= Given task A =
In the court memorandum, on what date did Corcoran and Smith file the application for the '955 patent?
= Given task B =
Write the next few paragraphs of the court memorandum, picking up right after the quoted abstract of the '955 patent.

= Supplied passage =
== == ==
The opinion of the court was delivered by: Tucker, J.

MEMORANDUM

April __, 2012

Presently before the Court is Defendant Antec Inc.'s Motion for Judgment as a Matter of Law of Invalidity (Doc. 174), Defendant's Renewed Motion for Judgment as a Matter of Law, or, in the Alternative, New Trial (Docs. 187, 188), Plaintiff's Response (Doc. 199), Defendant's Reply (Doc. 201), Plaintiff's Sur-Reply (Doc. 204), and all accompanying briefs and relevant correspondence. For the reasons set forth below, Defendant's Motion is GRANTED.

BACKGROUND

Plaintiff, Comaper Corporation ("Comaper"), co-owned by William Corcoran ("Corcoran") and Gary Smith ("Smith"), owns United States Patent No. 5,955,955 ("'955 patent"), which claims a cooling device which mounts within the drive bay region of a computer. The application for the '955 patent was filed by Corcoran and Smith on December 6, 1994. Subsequently, on May 20, 2004, the '955 patent for the drive-bay mounted cooling device was assigned to Corcoran and Smith. The '955 patent, in its Abstract, describes the device as follows:

"A cooling device...for a computer having a drive bay region with at least one drive bay adapted to receive a drive. The device comprises a case configured to mount within the drive bay of the computer having at least a first and at least a second opening. When mounted within the drive bay, the first opening is exposed to ambient air about the computer and the second opening is disposed within the drive bay region of the computer. The device also comprises at least one air movement device mounted within the case. The air movement device is configured in one of two ways. In a first way, it draws cooling air through the first opening and exhausts substantially all of the cooling air though the second opening into the drive bay region. In a second way, the air movement device draws air through the second opening from the drive bay region and exhausts it through the first opening. A mechanism for supplying power to the air movement device is also provided." '955 patent, p. 1, Abstract.
== == ==
= Given data =

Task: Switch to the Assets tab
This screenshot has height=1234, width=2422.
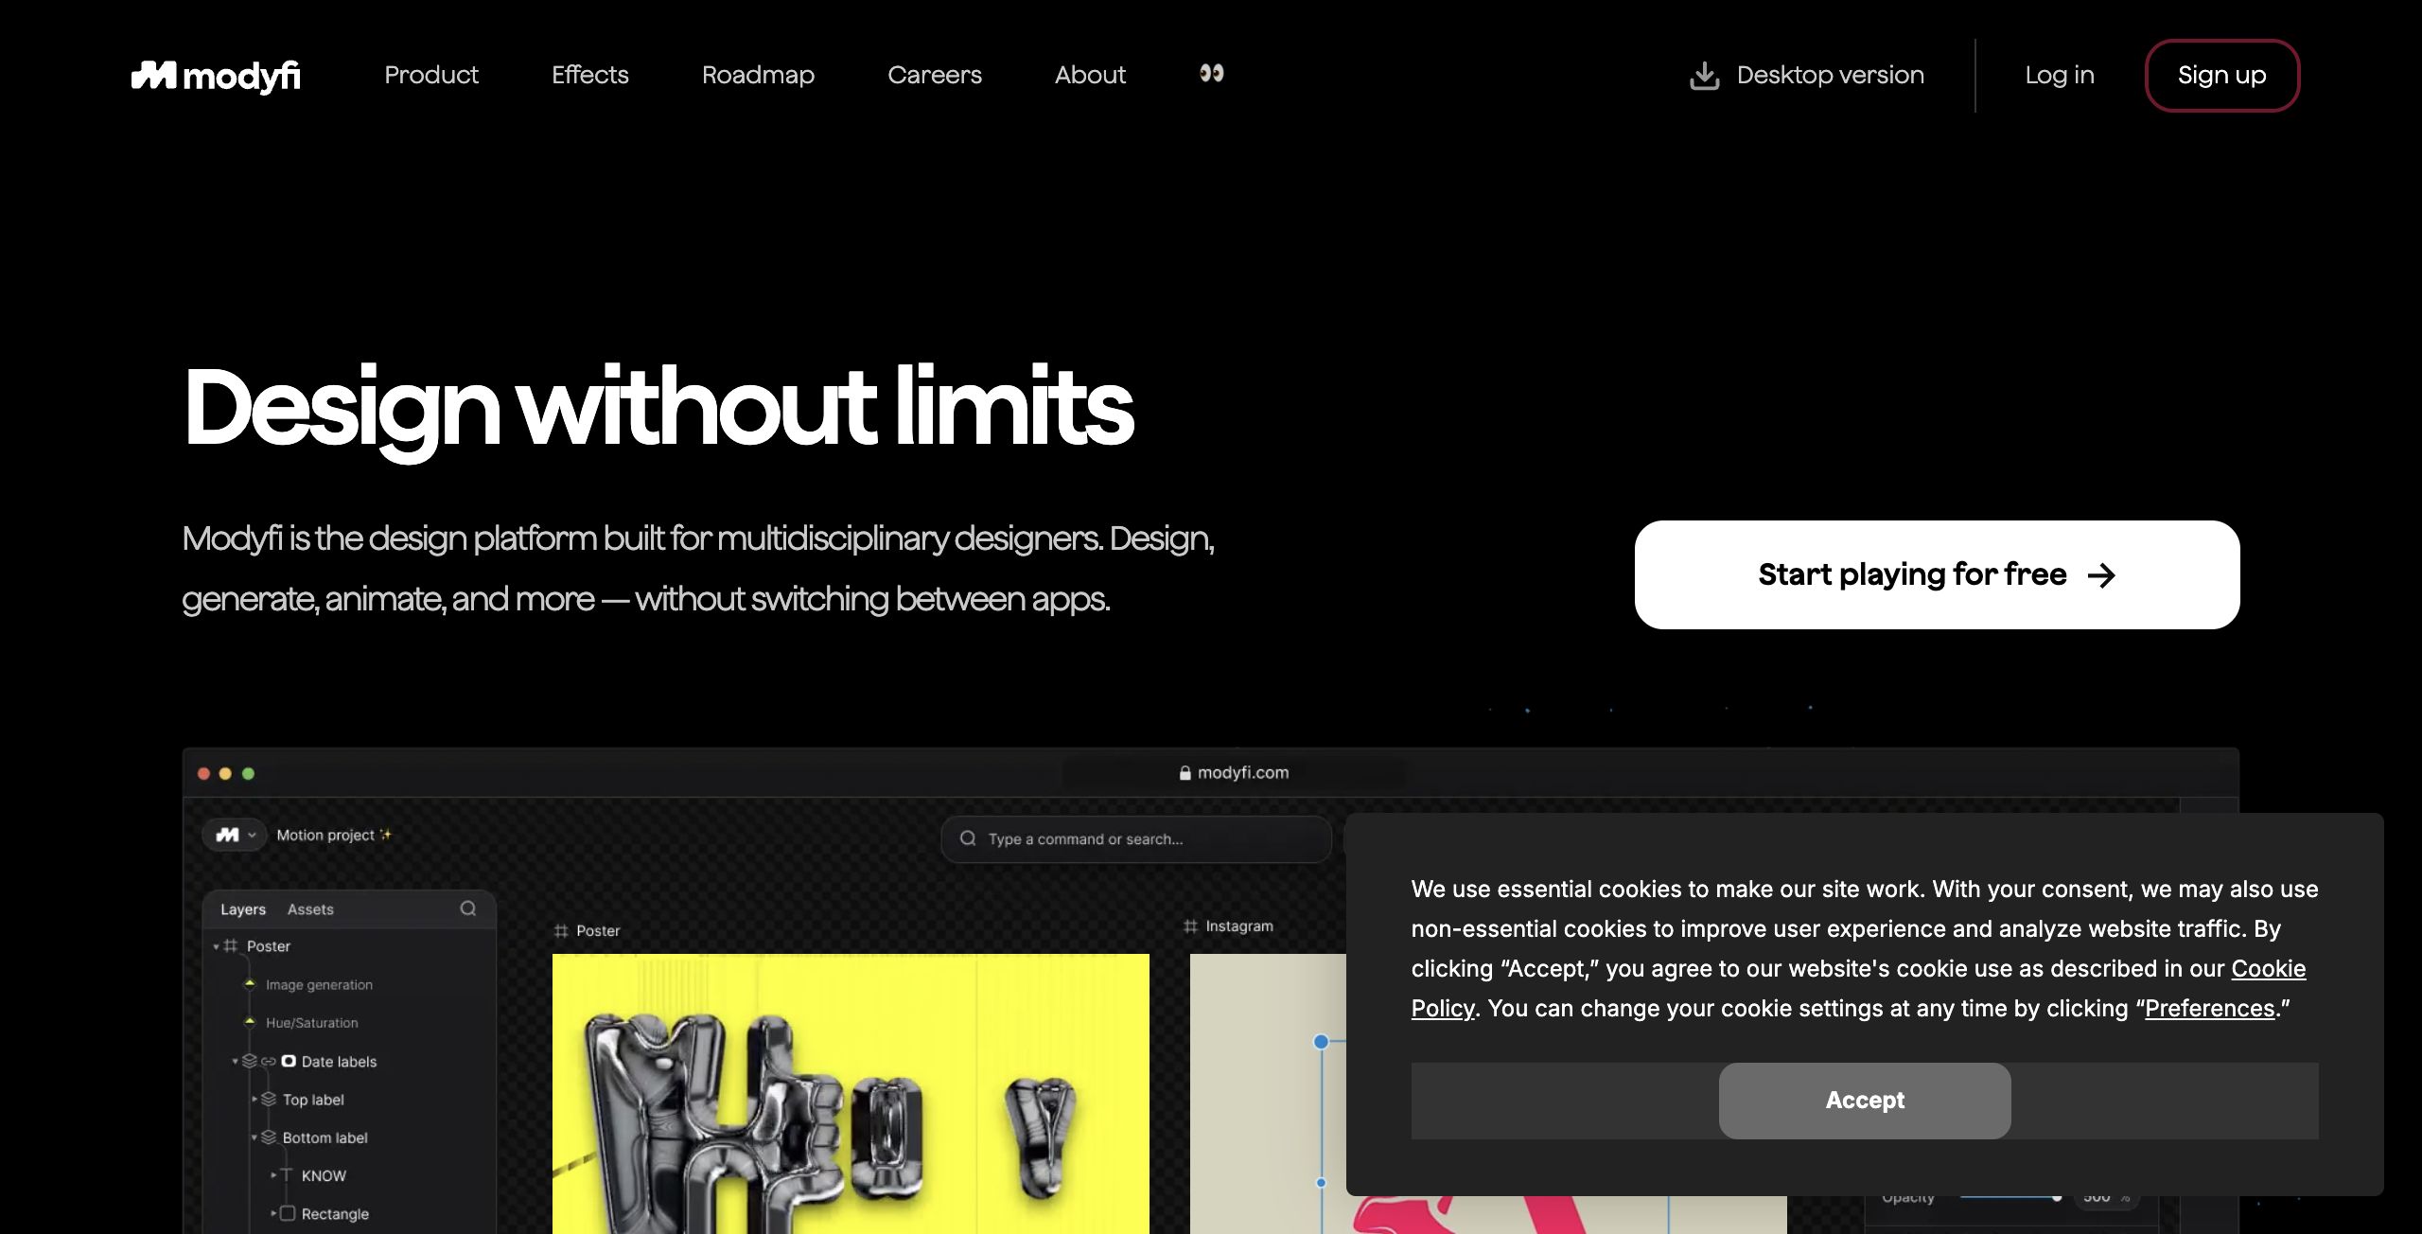Action: [x=310, y=909]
== == ==
= Exercise response A =
December 6, 1994.

= Exercise response B =
Defendant, Antec, Inc. ("Antec"), manufactures computer accessories sold under the names "Hard Disk Cooling System with Temperature Monitors, "HD Cooler," and "Hard Disk Drive Cooler," (collectively "the Accused Devices"). On March 8, 2005, Comaper filed suit in this Court against Antec, alleging that Antec infringed the '955 patent with its Accused Devices. Antec counterclaimed that the '955 patent was invalid, unenforceable, and was not infringed by Antec. (Doc. 7.)

On July 17, 2006, pursuant to Markman v. Westview, Inc., 517 U.S. 370 (1996), this Court conducted a Markman hearing to determine the meaning of disputed terms in the '955 patent. On September 13, 2006, the Court construed the disputed terms by ordering the following definitions:

1. "Case" shall mean a structure for containing and holding something;

2. "Drive Bay Slot" shall mean the relatively narrow opening in the housing of the computer that leads to the drive bay;

3. "Second Opening" shall mean a separate opening that is exposed to the drive bay region; and

4. "Case occupies substantially the entire drive bay slot" shall mean, when installed, the case occupies almost entirely the slot leading to the drive bay.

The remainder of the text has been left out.